_WORK TO BE COMPLETED_
Everything from the line with "You are a computer-use agent. The height" to the end of the data is to be retyped exactly, and nothing else.

_RECORDS SUPPLIED_
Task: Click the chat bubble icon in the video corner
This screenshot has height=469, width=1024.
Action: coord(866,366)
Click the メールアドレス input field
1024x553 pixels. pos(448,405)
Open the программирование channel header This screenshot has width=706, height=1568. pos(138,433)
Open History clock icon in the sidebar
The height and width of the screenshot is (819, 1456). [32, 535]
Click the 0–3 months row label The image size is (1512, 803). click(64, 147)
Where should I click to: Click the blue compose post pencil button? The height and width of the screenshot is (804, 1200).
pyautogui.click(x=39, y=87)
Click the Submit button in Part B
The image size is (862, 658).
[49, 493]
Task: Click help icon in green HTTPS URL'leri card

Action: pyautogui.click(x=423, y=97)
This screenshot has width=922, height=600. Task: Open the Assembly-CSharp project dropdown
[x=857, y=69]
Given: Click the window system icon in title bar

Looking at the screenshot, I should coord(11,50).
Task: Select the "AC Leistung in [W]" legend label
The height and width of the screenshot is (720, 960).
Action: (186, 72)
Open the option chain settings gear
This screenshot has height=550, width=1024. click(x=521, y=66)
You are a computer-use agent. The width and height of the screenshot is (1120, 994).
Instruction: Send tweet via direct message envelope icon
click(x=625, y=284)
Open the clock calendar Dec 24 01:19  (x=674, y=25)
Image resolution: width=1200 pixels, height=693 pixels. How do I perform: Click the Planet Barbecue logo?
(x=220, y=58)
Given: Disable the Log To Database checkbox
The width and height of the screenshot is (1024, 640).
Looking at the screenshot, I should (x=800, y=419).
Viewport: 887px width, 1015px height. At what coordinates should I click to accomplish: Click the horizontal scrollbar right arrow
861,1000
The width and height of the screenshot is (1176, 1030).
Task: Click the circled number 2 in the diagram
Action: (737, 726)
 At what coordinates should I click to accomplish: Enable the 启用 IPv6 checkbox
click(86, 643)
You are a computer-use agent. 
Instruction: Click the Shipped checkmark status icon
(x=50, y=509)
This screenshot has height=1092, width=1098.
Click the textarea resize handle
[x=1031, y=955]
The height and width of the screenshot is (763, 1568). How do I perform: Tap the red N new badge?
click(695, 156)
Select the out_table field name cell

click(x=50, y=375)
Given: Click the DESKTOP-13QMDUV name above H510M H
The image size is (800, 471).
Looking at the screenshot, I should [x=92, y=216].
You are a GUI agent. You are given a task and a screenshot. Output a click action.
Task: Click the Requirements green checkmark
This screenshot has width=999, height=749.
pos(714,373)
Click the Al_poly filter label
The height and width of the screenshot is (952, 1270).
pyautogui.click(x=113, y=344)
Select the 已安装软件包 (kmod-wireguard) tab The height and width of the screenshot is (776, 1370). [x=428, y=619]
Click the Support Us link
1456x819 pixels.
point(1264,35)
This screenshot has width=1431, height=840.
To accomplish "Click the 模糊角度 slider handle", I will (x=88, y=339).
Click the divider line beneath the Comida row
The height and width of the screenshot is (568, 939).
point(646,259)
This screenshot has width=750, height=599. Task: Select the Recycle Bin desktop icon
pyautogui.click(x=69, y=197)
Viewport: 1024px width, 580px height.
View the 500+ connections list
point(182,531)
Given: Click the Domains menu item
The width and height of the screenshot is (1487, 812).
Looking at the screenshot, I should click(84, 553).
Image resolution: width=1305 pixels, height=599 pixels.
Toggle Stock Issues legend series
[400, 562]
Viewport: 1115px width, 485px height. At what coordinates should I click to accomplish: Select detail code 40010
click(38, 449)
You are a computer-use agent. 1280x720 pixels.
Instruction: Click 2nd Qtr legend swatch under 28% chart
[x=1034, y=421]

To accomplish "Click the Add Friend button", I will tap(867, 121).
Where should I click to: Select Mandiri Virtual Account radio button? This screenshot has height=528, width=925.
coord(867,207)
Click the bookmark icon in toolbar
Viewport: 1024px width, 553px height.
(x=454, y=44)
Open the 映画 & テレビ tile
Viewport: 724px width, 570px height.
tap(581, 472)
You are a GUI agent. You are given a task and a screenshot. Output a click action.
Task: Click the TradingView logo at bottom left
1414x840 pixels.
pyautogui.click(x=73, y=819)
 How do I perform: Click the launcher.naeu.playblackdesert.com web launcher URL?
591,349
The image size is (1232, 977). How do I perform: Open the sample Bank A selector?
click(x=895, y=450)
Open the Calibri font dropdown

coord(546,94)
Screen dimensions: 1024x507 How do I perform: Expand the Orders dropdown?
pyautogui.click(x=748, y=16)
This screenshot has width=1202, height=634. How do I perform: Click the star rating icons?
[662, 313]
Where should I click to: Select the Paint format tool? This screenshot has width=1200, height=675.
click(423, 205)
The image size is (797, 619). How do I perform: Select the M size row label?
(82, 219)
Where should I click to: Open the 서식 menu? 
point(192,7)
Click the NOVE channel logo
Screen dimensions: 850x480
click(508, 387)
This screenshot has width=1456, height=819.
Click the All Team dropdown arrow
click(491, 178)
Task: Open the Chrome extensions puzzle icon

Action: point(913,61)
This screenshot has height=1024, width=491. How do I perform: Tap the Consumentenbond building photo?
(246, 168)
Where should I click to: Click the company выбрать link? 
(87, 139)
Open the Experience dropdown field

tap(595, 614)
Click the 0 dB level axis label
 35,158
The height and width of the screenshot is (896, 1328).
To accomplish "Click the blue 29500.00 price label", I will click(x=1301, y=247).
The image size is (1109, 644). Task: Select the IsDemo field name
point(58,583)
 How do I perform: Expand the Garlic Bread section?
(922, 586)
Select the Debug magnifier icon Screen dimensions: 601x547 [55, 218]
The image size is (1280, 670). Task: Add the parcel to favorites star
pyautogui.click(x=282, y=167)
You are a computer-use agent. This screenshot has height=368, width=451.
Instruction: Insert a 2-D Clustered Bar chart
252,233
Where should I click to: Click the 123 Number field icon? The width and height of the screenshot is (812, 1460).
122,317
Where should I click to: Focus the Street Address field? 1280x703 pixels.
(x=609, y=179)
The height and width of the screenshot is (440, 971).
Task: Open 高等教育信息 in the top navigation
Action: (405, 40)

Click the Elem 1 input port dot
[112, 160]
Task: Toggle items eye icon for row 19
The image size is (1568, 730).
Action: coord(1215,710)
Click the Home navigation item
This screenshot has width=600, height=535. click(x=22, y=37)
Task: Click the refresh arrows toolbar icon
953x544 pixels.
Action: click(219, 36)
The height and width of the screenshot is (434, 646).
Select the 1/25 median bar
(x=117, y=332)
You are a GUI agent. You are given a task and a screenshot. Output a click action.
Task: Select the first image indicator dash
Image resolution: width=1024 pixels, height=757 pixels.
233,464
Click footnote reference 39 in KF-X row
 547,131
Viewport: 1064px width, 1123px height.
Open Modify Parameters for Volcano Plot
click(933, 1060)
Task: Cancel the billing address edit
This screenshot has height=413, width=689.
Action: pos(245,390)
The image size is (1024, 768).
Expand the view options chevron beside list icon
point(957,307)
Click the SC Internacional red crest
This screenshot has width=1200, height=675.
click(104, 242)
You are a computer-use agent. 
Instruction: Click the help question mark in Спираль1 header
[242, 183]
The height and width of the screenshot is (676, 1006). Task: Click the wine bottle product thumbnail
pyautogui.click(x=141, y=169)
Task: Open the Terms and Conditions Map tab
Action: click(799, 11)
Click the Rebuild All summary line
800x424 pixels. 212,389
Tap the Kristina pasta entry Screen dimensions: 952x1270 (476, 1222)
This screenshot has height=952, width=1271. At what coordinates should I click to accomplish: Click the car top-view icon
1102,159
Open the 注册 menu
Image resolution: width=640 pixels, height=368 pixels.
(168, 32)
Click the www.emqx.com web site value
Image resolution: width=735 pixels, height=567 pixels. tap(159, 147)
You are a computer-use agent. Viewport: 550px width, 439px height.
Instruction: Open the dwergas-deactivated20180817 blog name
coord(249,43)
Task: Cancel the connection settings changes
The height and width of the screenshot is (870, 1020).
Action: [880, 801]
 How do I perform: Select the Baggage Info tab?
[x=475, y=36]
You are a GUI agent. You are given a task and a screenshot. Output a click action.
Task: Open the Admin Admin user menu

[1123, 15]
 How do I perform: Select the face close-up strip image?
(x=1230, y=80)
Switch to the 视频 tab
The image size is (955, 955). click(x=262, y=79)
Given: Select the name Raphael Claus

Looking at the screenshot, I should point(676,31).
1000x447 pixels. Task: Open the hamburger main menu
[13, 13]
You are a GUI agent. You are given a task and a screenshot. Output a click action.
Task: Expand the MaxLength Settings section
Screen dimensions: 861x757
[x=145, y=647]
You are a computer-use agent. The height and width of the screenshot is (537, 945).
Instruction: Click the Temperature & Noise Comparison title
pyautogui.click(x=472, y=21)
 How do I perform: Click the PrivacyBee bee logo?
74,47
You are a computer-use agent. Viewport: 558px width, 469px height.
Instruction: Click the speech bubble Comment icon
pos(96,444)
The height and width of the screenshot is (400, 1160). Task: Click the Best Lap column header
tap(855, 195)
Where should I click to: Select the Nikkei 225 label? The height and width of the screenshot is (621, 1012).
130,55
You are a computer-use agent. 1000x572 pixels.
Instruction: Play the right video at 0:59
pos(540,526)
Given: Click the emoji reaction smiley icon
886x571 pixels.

_WRITTEN ANSWER_
You are a computer-use agent. The height and width of the screenshot is (537, 945).
Instruction: Click the Temperature & Noise Comparison title
pyautogui.click(x=472, y=21)
 How do I perform: Click the PrivacyBee bee logo?
74,47
You are a computer-use agent. Viewport: 558px width, 469px height.
Instruction: Click the speech bubble Comment icon
pos(96,444)
The height and width of the screenshot is (400, 1160). Task: Click the Best Lap column header
tap(855, 195)
Where should I click to: Select the Nikkei 225 label? The height and width of the screenshot is (621, 1012).
130,55
You are a computer-use agent. 1000x572 pixels.
Instruction: Play the right video at 0:59
pos(540,526)
Given: Click the emoji reaction smiley icon
886x571 pixels.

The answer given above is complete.